Lib MP needs lesson on bees and the bees after comparing gay couples to cycling mates
Kevin Andrews launches his campaign against same-sex marriage on Sky News, yesterday:
Andrews: There are all kinds of affectionate relationships. I have an affectionate relationship with you, Sam.
Samantha Maiden: We’re not married.
Andrews: That’s right, we’re not married.
Maiden: You have a very lovely wife.
We assume this going somewhere. Andrews on Sky News, continued:
I have affectionate relationships with my cycling mates, who I go cycling with on the weekend, but that’s not marriage.
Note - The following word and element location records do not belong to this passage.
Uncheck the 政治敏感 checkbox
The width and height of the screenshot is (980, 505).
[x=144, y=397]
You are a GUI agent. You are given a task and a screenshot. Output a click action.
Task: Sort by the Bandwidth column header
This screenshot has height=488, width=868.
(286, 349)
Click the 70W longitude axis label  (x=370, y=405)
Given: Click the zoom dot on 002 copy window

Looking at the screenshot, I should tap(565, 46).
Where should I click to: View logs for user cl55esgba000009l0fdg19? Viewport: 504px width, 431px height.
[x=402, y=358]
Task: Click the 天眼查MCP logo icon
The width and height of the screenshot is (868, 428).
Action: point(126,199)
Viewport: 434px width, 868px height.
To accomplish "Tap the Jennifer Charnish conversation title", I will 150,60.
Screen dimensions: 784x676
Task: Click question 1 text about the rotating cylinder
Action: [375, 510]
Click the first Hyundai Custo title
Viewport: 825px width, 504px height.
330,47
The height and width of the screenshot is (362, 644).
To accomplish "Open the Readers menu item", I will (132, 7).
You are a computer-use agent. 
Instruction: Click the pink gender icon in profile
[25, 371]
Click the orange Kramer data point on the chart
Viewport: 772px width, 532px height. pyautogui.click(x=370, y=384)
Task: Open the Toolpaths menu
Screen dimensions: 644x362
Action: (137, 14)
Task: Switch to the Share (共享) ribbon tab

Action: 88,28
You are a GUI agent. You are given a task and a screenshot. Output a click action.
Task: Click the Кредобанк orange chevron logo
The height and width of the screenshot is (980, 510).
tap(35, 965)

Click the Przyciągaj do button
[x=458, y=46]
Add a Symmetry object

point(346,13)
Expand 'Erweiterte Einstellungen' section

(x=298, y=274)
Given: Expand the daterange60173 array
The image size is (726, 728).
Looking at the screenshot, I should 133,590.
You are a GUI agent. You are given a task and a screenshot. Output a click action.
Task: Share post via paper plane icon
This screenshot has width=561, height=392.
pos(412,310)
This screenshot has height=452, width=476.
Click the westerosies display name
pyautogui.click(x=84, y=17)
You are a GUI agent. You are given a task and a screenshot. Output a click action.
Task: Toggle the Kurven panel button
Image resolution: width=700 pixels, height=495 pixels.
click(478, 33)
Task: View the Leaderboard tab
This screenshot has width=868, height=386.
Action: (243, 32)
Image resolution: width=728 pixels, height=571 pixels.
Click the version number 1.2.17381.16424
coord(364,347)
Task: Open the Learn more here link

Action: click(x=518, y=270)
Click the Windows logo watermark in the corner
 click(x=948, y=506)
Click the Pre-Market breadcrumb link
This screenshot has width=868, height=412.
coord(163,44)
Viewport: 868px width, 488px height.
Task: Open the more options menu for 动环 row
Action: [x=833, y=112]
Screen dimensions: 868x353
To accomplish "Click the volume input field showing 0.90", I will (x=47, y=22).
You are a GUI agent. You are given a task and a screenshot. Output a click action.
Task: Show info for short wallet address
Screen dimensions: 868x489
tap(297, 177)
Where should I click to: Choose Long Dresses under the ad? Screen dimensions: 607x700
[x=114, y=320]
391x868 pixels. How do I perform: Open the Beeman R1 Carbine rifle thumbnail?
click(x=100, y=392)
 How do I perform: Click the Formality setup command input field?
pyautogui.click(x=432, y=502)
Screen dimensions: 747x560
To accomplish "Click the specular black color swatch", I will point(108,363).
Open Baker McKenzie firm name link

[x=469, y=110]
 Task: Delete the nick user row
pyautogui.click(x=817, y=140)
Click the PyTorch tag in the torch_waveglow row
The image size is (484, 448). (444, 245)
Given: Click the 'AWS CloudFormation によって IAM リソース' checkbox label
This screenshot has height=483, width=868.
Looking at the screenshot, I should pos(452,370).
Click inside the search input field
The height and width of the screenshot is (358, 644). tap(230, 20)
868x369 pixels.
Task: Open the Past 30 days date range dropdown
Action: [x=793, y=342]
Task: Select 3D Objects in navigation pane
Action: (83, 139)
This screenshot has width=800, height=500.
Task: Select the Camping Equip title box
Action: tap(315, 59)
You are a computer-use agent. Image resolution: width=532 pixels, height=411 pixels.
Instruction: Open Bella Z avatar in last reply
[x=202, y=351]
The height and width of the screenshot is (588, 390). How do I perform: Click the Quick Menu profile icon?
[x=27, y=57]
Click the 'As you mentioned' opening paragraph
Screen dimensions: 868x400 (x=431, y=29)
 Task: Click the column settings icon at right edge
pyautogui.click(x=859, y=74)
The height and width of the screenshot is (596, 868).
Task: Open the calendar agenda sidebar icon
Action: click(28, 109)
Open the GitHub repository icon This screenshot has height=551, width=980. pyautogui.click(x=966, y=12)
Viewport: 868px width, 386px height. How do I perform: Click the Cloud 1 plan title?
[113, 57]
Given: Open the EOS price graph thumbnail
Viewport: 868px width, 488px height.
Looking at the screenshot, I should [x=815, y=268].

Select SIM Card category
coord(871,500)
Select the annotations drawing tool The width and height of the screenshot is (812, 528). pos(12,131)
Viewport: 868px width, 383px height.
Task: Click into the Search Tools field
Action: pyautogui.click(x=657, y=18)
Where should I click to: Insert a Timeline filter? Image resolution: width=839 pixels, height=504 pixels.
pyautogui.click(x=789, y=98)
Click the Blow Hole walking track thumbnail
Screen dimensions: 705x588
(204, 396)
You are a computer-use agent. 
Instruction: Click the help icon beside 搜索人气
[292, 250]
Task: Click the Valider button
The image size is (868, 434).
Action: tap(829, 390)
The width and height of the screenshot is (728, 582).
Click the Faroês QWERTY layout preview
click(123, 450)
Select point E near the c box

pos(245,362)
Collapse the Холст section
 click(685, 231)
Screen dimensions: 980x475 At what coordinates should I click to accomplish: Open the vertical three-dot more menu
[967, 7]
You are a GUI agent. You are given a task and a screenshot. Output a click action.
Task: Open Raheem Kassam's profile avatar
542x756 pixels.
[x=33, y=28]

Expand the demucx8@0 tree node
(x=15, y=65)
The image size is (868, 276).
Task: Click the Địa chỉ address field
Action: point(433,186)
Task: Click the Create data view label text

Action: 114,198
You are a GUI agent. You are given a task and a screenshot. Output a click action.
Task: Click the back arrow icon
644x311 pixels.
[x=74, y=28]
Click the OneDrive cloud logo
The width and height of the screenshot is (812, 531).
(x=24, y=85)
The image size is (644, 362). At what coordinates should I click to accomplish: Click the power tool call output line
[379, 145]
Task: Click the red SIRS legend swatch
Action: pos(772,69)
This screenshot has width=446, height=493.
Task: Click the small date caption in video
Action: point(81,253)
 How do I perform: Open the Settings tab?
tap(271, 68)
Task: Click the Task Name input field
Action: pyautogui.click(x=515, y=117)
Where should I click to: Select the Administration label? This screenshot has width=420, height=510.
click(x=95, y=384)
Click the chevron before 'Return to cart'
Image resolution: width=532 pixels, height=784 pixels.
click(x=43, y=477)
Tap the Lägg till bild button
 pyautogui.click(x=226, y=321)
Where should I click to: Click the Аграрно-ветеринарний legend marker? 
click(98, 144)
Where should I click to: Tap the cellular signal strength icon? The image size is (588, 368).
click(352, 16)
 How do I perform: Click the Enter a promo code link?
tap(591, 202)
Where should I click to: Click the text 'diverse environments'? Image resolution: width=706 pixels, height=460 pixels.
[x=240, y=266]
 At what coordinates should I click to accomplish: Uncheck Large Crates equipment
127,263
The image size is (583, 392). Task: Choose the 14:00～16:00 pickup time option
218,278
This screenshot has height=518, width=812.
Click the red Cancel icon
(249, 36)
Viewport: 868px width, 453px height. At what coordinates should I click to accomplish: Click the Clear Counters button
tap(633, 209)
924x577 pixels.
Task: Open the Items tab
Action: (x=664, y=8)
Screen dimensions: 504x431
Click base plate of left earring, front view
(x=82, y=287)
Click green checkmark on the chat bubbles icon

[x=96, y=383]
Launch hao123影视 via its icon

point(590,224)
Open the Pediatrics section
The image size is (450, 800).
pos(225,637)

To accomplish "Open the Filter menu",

Hey, mate, gay people aren’t friends they, umm, actually have sex. The Oxford English Dictionary’s definition of homosexuality:
Feeling or involving sexual attraction to people of the same sex.
You get that, yeah? Sky News, continued:
Political reporter Tom Connell: Are you saying that same-sex relationships don’t have the same depths?
Andrews: No, I’m not saying that …
Is this like the time Queen Victoria refused to ban lesbian sex? Victoria and Albert Museum website:
Lesbian and Sapphic came into use as terms for female relationships. Apocryphally, these were also due to be criminalised in the 1885 legislation (which banned gay sex between men), until Queen Victoria declared them impossible, whereupon the clause was omitted …
OK, OK, that’s just a myth. The Scotsman, January 30, 2011:
… the idea Victoria refused to sign MP Henry Labouchere’s amendment to the Criminal Law Amendment Act 1885, until it had been de-lesbianised, is easily dealt with: the monarch in the late 19th century did not have the power to overrule parliament.
But Kevin gets that same-sex couples are more than friends, right? The former Liberal minister on Sky News, yesterday:
Connell: A colleague such as (gay Liberal MP) Tim Wilson would say he’s just as committed to his partner as other politicians are to their spouses.
Andrews: And that’s fine. I have commitments to friends. I have affectionate relationships with friends.
Oh dear. Nobody has ever told Andrews about gay sex. The Scotsman, January 30, 2011:
Some suggest the male establishment avoided legislating on lesbianism, for fear of drawing women’s attention to its existence.
Look, when two men love each other very much … Sky News, yesterday:
Maiden: Tim Wilson’s partner isn’t his friend.
Andrews: Well, I hope they’re friends.
The Queen Victoria myth was started by the Kiwis. The Scotsman, continued:
The myth apparently started in Wellington, New Zealand, in 1977, to explain why a demonstration for lesbian equality centred on a statue of Victoria.
If only we could send someone to investigate. News.com.au, yesterday:
Authorities in New Zealand have confirmed that our Deputy Prime Minister Barnaby Joyce is indeed a citizen of their country.
Barnaby Joyce speaks about Greens senators’ dual citizenship troubles on Sky News, July 19:
You’ve got to be really careful when you start throwing stones when something was an honest oversight, because you bet your life the stone will come back and hit you.